Exercise details: Every line of the records that contains "Scholarship" should be tallied, and only the resulting number returned.

===== The data

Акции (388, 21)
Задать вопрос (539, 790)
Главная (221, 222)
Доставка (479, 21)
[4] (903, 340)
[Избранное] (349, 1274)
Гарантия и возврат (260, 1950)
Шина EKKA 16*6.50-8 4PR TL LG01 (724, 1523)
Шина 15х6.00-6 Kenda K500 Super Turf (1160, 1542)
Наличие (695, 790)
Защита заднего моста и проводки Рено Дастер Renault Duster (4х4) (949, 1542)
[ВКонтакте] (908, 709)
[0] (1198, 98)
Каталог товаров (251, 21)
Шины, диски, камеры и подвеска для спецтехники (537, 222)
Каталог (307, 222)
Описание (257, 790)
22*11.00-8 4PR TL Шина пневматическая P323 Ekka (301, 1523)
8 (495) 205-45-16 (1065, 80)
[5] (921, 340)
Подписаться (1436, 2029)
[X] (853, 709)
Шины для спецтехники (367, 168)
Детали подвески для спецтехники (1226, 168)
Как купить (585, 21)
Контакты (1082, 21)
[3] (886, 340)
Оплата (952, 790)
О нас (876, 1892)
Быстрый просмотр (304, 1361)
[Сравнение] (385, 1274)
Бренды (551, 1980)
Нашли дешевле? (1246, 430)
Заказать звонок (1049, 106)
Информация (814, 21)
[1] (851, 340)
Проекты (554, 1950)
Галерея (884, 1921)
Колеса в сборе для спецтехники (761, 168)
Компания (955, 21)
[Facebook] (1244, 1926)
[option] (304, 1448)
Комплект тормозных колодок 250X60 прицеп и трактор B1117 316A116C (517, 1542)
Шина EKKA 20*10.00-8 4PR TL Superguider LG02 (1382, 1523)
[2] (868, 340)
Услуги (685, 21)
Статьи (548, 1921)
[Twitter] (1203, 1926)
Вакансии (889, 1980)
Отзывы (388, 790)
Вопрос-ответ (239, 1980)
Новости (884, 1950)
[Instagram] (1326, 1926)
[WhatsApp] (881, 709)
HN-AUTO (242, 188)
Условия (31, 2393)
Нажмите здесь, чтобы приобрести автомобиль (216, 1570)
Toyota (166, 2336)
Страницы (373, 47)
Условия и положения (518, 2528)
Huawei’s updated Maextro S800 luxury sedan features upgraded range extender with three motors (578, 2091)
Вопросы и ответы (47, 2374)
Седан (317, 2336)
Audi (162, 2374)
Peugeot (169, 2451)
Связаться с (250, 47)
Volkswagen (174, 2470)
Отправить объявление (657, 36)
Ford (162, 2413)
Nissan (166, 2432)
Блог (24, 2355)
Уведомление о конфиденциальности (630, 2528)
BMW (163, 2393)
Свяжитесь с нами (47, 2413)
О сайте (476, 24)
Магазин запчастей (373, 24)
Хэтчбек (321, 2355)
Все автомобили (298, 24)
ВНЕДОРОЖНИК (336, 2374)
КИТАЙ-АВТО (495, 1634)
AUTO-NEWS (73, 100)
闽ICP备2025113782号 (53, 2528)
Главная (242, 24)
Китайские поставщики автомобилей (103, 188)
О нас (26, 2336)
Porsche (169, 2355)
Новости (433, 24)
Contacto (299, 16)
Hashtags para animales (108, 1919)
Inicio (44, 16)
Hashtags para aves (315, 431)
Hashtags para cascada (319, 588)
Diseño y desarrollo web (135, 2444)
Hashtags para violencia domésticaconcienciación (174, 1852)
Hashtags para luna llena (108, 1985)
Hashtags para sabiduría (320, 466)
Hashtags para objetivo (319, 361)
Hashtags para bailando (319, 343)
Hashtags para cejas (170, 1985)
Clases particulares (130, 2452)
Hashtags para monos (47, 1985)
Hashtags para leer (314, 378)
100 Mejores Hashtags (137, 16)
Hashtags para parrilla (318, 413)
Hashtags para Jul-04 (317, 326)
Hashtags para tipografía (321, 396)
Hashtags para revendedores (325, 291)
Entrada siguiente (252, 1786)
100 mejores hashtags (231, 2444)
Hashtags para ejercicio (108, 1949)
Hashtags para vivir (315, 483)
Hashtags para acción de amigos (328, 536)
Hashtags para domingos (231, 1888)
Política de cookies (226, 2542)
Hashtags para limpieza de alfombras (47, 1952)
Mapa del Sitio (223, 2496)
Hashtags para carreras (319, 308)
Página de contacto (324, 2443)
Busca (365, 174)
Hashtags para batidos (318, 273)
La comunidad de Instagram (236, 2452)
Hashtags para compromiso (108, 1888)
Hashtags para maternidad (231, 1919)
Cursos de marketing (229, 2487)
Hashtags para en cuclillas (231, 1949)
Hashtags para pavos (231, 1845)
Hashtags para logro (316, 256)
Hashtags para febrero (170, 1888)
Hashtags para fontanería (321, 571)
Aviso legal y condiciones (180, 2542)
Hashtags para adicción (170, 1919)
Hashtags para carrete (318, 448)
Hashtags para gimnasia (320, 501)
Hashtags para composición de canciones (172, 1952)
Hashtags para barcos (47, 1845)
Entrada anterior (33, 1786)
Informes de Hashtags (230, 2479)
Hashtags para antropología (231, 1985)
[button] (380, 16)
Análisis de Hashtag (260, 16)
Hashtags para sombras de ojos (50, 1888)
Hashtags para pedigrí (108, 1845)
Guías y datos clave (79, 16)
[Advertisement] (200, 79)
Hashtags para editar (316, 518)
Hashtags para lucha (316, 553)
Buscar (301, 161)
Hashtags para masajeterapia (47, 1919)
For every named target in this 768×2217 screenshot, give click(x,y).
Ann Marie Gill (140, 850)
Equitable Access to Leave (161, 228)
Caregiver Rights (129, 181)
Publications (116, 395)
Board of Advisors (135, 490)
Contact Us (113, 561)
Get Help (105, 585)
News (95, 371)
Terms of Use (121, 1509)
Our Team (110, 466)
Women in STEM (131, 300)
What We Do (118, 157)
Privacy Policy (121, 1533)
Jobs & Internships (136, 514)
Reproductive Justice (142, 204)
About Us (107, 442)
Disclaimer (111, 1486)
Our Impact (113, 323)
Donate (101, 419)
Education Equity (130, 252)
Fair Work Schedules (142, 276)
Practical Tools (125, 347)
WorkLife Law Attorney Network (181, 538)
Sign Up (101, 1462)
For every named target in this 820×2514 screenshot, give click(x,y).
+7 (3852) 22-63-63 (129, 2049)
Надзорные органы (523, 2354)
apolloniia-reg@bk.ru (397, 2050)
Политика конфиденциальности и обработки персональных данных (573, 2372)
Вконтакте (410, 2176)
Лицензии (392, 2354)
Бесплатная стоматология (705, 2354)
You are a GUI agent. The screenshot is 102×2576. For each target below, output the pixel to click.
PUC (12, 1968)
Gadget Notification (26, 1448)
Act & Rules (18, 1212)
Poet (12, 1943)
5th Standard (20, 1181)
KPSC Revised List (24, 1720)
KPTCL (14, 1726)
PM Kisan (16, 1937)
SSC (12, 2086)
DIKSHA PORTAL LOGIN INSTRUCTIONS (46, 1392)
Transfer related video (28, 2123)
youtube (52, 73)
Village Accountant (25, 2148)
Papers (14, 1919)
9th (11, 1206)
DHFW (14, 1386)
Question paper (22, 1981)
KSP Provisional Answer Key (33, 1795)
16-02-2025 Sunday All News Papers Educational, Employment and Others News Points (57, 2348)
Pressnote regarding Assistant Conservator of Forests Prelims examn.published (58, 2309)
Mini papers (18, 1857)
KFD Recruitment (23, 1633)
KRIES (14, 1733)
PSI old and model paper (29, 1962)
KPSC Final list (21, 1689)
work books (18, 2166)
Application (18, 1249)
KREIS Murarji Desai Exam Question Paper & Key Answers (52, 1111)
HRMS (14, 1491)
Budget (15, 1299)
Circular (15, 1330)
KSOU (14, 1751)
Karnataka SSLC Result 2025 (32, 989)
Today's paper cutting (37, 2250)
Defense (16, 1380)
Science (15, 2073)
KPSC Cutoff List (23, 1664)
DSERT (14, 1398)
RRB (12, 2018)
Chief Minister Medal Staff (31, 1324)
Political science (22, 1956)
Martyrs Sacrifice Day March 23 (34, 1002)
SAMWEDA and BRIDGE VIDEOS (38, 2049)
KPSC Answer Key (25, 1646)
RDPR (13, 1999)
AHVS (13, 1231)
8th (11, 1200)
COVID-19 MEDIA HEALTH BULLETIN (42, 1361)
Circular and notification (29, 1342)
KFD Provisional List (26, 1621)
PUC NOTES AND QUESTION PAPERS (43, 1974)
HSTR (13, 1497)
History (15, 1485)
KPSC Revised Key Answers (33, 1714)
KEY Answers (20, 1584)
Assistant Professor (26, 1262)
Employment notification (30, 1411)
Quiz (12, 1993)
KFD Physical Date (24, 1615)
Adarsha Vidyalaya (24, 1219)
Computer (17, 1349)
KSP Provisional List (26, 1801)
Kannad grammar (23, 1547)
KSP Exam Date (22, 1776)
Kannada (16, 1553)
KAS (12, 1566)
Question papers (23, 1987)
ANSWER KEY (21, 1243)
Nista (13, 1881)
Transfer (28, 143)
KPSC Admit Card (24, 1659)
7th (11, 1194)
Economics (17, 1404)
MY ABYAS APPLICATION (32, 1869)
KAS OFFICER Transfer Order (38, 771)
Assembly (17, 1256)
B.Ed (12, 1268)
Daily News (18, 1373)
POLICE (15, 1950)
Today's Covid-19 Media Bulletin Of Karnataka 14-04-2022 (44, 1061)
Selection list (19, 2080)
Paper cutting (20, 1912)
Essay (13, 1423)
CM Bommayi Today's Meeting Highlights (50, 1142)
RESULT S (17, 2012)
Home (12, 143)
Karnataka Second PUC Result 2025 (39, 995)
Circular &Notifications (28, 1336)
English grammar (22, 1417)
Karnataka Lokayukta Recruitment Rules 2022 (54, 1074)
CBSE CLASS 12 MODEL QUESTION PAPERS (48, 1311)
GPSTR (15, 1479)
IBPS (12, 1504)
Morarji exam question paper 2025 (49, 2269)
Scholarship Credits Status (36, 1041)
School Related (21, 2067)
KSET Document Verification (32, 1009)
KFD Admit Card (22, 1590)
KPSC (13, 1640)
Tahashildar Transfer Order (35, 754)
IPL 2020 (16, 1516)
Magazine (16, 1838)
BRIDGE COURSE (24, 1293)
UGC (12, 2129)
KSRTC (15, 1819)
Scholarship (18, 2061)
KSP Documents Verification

==========

Problem solution: 2